> GOAL OF THE EXERCISE: Recast every line of the entries below as a Markdown table with the columns No. and Line, numbering each row and omitting blank lines.

> SOURCE MATERIAL:
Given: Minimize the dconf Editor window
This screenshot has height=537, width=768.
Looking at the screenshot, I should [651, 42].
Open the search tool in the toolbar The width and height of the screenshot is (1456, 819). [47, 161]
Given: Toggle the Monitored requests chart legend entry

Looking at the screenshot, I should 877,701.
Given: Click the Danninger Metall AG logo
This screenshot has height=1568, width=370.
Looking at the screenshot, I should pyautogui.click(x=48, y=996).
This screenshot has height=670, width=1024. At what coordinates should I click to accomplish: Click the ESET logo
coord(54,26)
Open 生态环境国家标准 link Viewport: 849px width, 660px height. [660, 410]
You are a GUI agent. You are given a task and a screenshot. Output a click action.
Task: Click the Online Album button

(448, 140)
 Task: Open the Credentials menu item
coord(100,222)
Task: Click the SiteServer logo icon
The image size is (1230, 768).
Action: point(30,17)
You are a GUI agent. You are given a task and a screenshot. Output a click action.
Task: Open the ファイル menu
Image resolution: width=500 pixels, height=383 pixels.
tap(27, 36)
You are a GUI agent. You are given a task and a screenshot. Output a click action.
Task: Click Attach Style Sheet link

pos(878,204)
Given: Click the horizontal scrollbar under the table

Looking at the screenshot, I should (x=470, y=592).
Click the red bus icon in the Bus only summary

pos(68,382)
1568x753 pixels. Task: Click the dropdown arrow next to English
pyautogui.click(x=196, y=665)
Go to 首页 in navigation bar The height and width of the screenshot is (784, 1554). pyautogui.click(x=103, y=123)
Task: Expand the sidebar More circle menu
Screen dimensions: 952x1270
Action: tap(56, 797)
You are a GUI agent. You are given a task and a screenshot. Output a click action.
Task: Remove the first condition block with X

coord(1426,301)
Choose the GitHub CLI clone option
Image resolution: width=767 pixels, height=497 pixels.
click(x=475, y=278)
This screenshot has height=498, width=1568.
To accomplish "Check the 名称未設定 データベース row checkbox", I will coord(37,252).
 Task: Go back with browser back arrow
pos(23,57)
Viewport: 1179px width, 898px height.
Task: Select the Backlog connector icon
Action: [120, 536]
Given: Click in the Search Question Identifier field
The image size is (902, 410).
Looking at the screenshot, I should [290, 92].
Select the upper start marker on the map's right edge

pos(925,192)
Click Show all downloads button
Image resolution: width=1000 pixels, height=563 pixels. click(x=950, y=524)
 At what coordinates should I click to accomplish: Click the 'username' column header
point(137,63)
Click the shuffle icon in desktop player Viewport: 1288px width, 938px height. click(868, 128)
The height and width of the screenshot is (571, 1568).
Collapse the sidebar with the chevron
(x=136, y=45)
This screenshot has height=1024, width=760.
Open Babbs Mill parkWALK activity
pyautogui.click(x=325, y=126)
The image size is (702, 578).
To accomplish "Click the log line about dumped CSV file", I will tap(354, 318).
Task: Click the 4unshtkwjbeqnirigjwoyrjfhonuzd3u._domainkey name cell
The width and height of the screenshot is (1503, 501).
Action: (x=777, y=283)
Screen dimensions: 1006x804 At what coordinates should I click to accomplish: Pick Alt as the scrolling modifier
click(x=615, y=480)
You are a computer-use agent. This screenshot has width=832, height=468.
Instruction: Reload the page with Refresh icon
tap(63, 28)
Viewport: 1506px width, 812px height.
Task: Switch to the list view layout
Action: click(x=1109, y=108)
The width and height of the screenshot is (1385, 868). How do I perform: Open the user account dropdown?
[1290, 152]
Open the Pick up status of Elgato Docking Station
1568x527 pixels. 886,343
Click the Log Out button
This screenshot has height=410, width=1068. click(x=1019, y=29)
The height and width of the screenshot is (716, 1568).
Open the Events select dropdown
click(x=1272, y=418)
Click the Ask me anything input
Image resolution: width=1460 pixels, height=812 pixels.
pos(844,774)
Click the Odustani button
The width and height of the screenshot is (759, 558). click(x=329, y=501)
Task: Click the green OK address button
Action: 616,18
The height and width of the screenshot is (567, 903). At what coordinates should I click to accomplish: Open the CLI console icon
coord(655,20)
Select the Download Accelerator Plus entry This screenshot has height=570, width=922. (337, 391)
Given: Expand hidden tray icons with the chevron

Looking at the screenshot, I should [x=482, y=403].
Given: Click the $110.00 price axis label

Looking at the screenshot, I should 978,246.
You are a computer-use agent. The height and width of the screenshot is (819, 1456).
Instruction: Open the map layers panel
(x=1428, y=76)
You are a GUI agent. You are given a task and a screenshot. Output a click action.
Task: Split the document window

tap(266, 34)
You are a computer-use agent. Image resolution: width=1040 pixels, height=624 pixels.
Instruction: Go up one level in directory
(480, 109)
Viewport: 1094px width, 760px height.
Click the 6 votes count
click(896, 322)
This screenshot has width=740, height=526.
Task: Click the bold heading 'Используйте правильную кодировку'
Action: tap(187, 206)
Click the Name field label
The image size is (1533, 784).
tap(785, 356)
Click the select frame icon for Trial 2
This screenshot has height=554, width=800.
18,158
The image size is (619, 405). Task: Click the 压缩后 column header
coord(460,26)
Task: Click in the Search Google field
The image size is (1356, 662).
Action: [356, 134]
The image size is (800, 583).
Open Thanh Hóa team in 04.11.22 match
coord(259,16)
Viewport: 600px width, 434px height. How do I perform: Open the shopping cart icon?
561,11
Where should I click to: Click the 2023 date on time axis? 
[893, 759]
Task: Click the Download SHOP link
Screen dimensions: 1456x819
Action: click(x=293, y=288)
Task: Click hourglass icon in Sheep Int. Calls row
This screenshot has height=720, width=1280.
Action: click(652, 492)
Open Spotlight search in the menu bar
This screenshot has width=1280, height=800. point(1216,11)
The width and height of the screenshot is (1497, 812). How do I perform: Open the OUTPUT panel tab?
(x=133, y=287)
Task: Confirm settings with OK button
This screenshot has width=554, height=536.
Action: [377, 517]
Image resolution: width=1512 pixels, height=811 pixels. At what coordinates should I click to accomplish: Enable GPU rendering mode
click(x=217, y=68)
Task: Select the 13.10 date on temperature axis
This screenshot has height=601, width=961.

> OUTPUT OF THE TASK:
| No. | Line |
|---|---|
| 1 | Given: Minimize the dconf Editor window |
| 2 | This screenshot has height=537, width=768. |
| 3 | Looking at the screenshot, I should [651, 42]. |
| 4 | Open the search tool in the toolbar The width and height of the screenshot is (1456, 819). [47, 161] |
| 5 | Given: Toggle the Monitored requests chart legend entry |
| 6 | Looking at the screenshot, I should 877,701. |
| 7 | Given: Click the Danninger Metall AG logo |
| 8 | This screenshot has height=1568, width=370. |
| 9 | Looking at the screenshot, I should pyautogui.click(x=48, y=996). |
| 10 | This screenshot has height=670, width=1024. At what coordinates should I click to accomplish: Click the ESET logo |
| 11 | coord(54,26) |
| 12 | Open 生态环境国家标准 link Viewport: 849px width, 660px height. [660, 410] |
| 13 | You are a GUI agent. You are given a task and a screenshot. Output a click action. |
| 14 | Task: Click the Online Album button |
| 15 | (448, 140) |
| 16 |  Task: Open the Credentials menu item |
| 17 | coord(100,222) |
| 18 | Task: Click the SiteServer logo icon |
| 19 | The image size is (1230, 768). |
| 20 | Action: point(30,17) |
| 21 | You are a GUI agent. You are given a task and a screenshot. Output a click action. |
| 22 | Task: Open the ファイル menu |
| 23 | Image resolution: width=500 pixels, height=383 pixels. |
| 24 | tap(27, 36) |
| 25 | You are a GUI agent. You are given a task and a screenshot. Output a click action. |
| 26 | Task: Click Attach Style Sheet link |
| 27 | pos(878,204) |
| 28 | Given: Click the horizontal scrollbar under the table |
| 29 | Looking at the screenshot, I should (x=470, y=592). |
| 30 | Click the red bus icon in the Bus only summary |
| 31 | pos(68,382) |
| 32 | 1568x753 pixels. Task: Click the dropdown arrow next to English |
| 33 | pyautogui.click(x=196, y=665) |
| 34 | Go to 首页 in navigation bar The height and width of the screenshot is (784, 1554). pyautogui.click(x=103, y=123) |
| 35 | Task: Expand the sidebar More circle menu |
| 36 | Screen dimensions: 952x1270 |
| 37 | Action: tap(56, 797) |
| 38 | You are a GUI agent. You are given a task and a screenshot. Output a click action. |
| 39 | Task: Remove the first condition block with X |
| 40 | coord(1426,301) |
| 41 | Choose the GitHub CLI clone option |
| 42 | Image resolution: width=767 pixels, height=497 pixels. |
| 43 | click(x=475, y=278) |
| 44 | This screenshot has height=498, width=1568. |
| 45 | To accomplish "Check the 名称未設定 データベース row checkbox", I will coord(37,252). |
| 46 |  Task: Go back with browser back arrow |
| 47 | pos(23,57) |
| 48 | Viewport: 1179px width, 898px height. |
| 49 | Task: Select the Backlog connector icon |
| 50 | Action: [120, 536] |
| 51 | Given: Click in the Search Question Identifier field |
| 52 | The image size is (902, 410). |
| 53 | Looking at the screenshot, I should [290, 92]. |
| 54 | Select the upper start marker on the map's right edge |
| 55 | pos(925,192) |
| 56 | Click Show all downloads button |
| 57 | Image resolution: width=1000 pixels, height=563 pixels. click(x=950, y=524) |
| 58 |  At what coordinates should I click to accomplish: Click the 'username' column header |
| 59 | point(137,63) |
| 60 | Click the shuffle icon in desktop player Viewport: 1288px width, 938px height. click(868, 128) |
| 61 | The height and width of the screenshot is (571, 1568). |
| 62 | Collapse the sidebar with the chevron |
| 63 | (x=136, y=45) |
| 64 | This screenshot has height=1024, width=760. |
| 65 | Open Babbs Mill parkWALK activity |
| 66 | pyautogui.click(x=325, y=126) |
| 67 | The image size is (702, 578). |
| 68 | To accomplish "Click the log line about dumped CSV file", I will tap(354, 318). |
| 69 | Task: Click the 4unshtkwjbeqnirigjwoyrjfhonuzd3u._domainkey name cell |
| 70 | The width and height of the screenshot is (1503, 501). |
| 71 | Action: (x=777, y=283) |
| 72 | Screen dimensions: 1006x804 At what coordinates should I click to accomplish: Pick Alt as the scrolling modifier |
| 73 | click(x=615, y=480) |
| 74 | You are a computer-use agent. This screenshot has width=832, height=468. |
| 75 | Instruction: Reload the page with Refresh icon |
| 76 | tap(63, 28) |
| 77 | Viewport: 1506px width, 812px height. |
| 78 | Task: Switch to the list view layout |
| 79 | Action: click(x=1109, y=108) |
| 80 | The width and height of the screenshot is (1385, 868). How do I perform: Open the user account dropdown? |
| 81 | [1290, 152] |
| 82 | Open the Pick up status of Elgato Docking Station |
| 83 | 1568x527 pixels. 886,343 |
| 84 | Click the Log Out button |
| 85 | This screenshot has height=410, width=1068. click(x=1019, y=29) |
| 86 | The height and width of the screenshot is (716, 1568). |
| 87 | Open the Events select dropdown |
| 88 | click(x=1272, y=418) |
| 89 | Click the Ask me anything input |
| 90 | Image resolution: width=1460 pixels, height=812 pixels. |
| 91 | pos(844,774) |
| 92 | Click the Odustani button |
| 93 | The width and height of the screenshot is (759, 558). click(x=329, y=501) |
| 94 | Task: Click the green OK address button |
| 95 | Action: 616,18 |
| 96 | The height and width of the screenshot is (567, 903). At what coordinates should I click to accomplish: Open the CLI console icon |
| 97 | coord(655,20) |
| 98 | Select the Download Accelerator Plus entry This screenshot has height=570, width=922. (337, 391) |
| 99 | Given: Expand hidden tray icons with the chevron |
| 100 | Looking at the screenshot, I should [x=482, y=403]. |
| 101 | Given: Click the $110.00 price axis label |
| 102 | Looking at the screenshot, I should 978,246. |
| 103 | You are a computer-use agent. The height and width of the screenshot is (819, 1456). |
| 104 | Instruction: Open the map layers panel |
| 105 | (x=1428, y=76) |
| 106 | You are a GUI agent. You are given a task and a screenshot. Output a click action. |
| 107 | Task: Split the document window |
| 108 | tap(266, 34) |
| 109 | You are a computer-use agent. Image resolution: width=1040 pixels, height=624 pixels. |
| 110 | Instruction: Go up one level in directory |
| 111 | (480, 109) |
| 112 | Viewport: 1094px width, 760px height. |
| 113 | Click the 6 votes count |
| 114 | click(896, 322) |
| 115 | This screenshot has width=740, height=526. |
| 116 | Task: Click the bold heading 'Используйте правильную кодировку' |
| 117 | Action: tap(187, 206) |
| 118 | Click the Name field label |
| 119 | The image size is (1533, 784). |
| 120 | tap(785, 356) |
| 121 | Click the select frame icon for Trial 2 |
| 122 | This screenshot has height=554, width=800. |
| 123 | 18,158 |
| 124 | The image size is (619, 405). Task: Click the 压缩后 column header |
| 125 | coord(460,26) |
| 126 | Task: Click in the Search Google field |
| 127 | The image size is (1356, 662). |
| 128 | Action: [356, 134] |
| 129 | The image size is (800, 583). |
| 130 | Open Thanh Hóa team in 04.11.22 match |
| 131 | coord(259,16) |
| 132 | Viewport: 600px width, 434px height. How do I perform: Open the shopping cart icon? |
| 133 | 561,11 |
| 134 | Where should I click to: Click the 2023 date on time axis?  |
| 135 | [893, 759] |
| 136 | Task: Click the Download SHOP link |
| 137 | Screen dimensions: 1456x819 |
| 138 | Action: click(x=293, y=288) |
| 139 | Task: Click hourglass icon in Sheep Int. Calls row |
| 140 | This screenshot has height=720, width=1280. |
| 141 | Action: click(652, 492) |
| 142 | Open Spotlight search in the menu bar |
| 143 | This screenshot has width=1280, height=800. point(1216,11) |
| 144 | The width and height of the screenshot is (1497, 812). How do I perform: Open the OUTPUT panel tab? |
| 145 | (x=133, y=287) |
| 146 | Task: Confirm settings with OK button |
| 147 | This screenshot has width=554, height=536. |
| 148 | Action: [377, 517] |
| 149 | Image resolution: width=1512 pixels, height=811 pixels. At what coordinates should I click to accomplish: Enable GPU rendering mode |
| 150 | click(x=217, y=68) |
| 151 | Task: Select the 13.10 date on temperature axis |
| 152 | This screenshot has height=601, width=961. |